### Problem requirements:
Please update the lines between the one holding "820x504 pixels. At" and the one holding "coord(602,188)", inclusive, replacing "dropdown" with "selector" and leaving everything else unchanged. Return only those lines, without the pictures.
>> start Extracted data
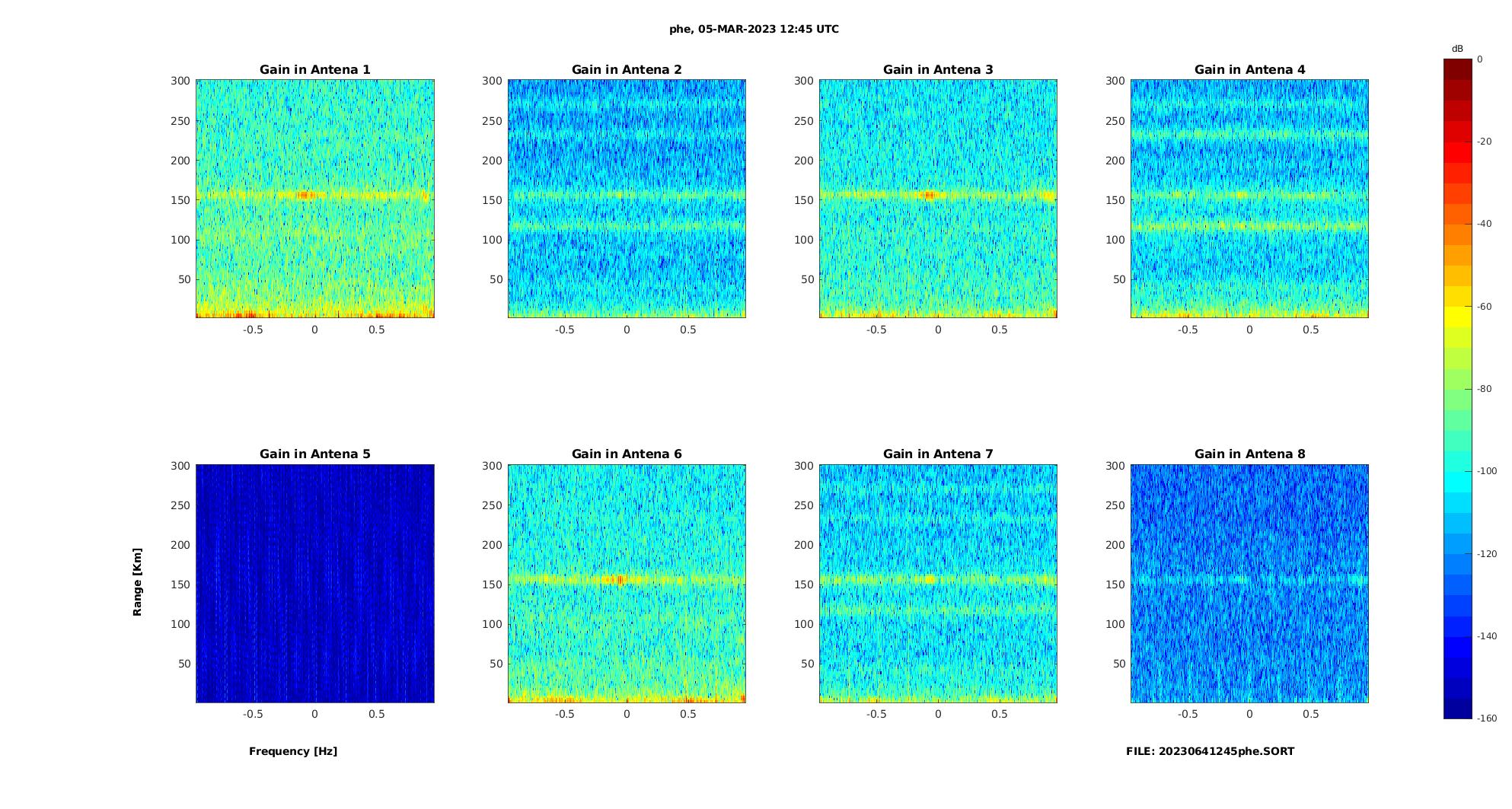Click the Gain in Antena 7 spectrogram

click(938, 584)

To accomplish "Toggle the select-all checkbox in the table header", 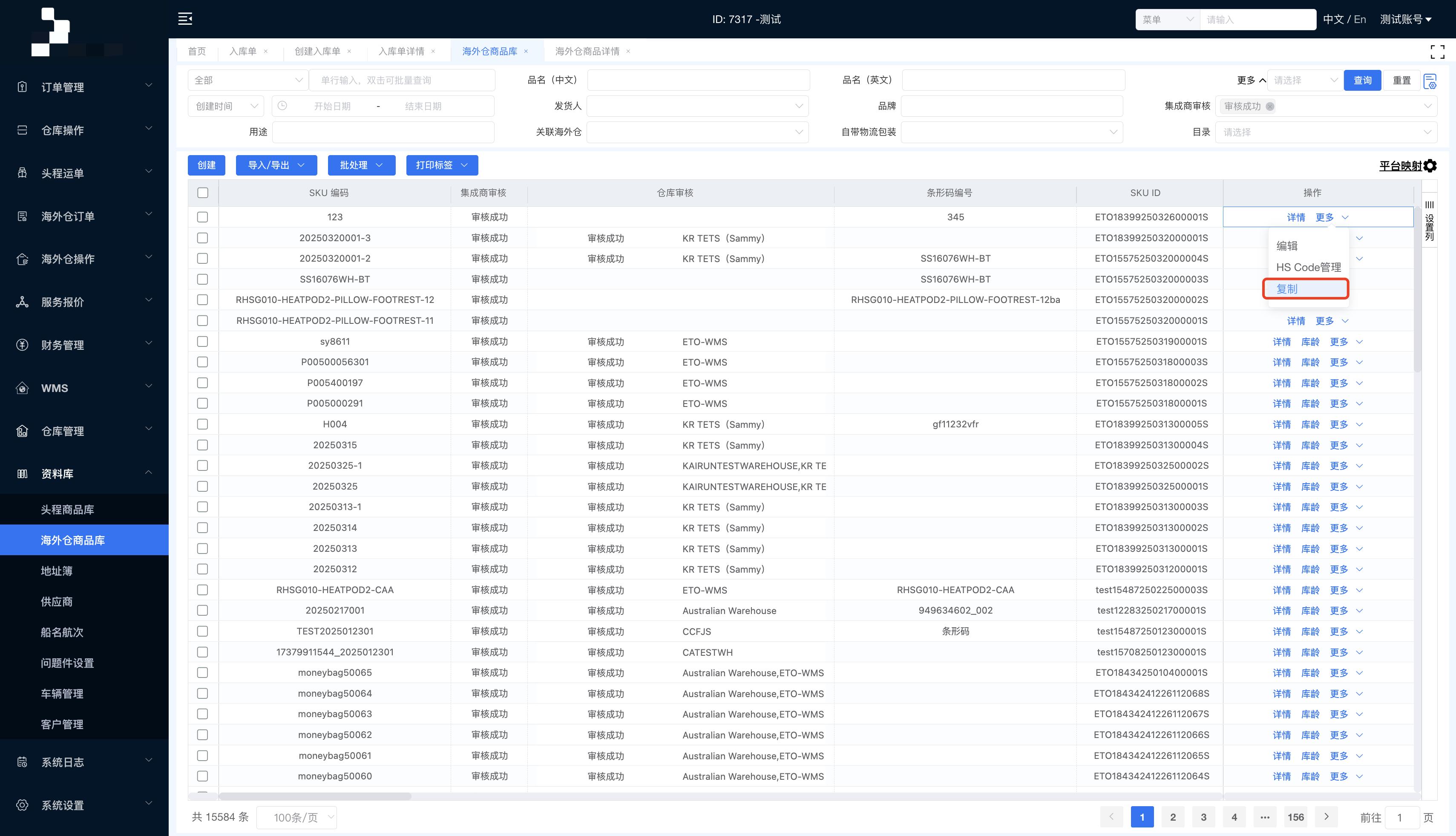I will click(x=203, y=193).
>> end Extracted data
>> start Extracted data
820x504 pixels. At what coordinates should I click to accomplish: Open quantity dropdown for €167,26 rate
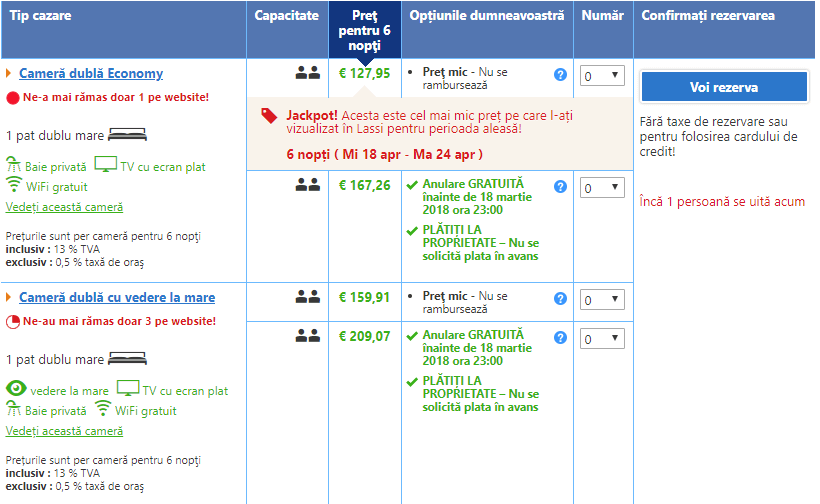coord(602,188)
>> end Extracted data
>> start Extracted data
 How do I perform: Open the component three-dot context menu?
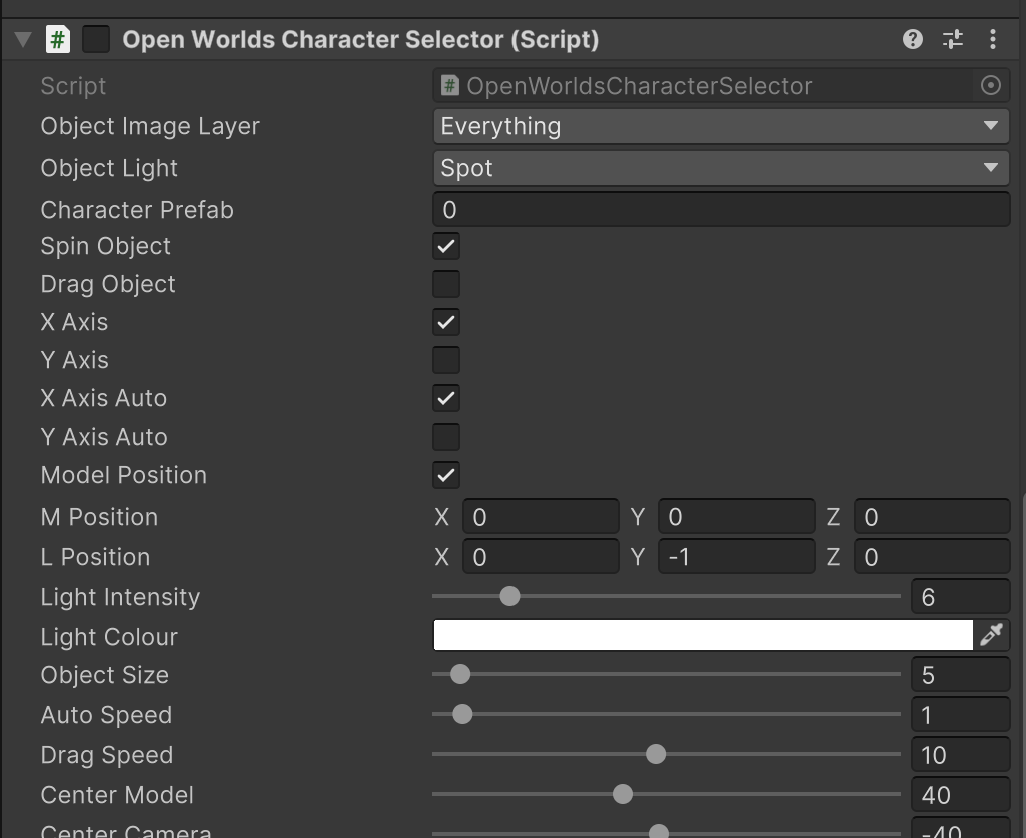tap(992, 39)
>> end Extracted data
### Output for this exercise:
820x504 pixels. At what coordinates should I click to accomplish: Open quantity selector for €167,26 rate
coord(602,188)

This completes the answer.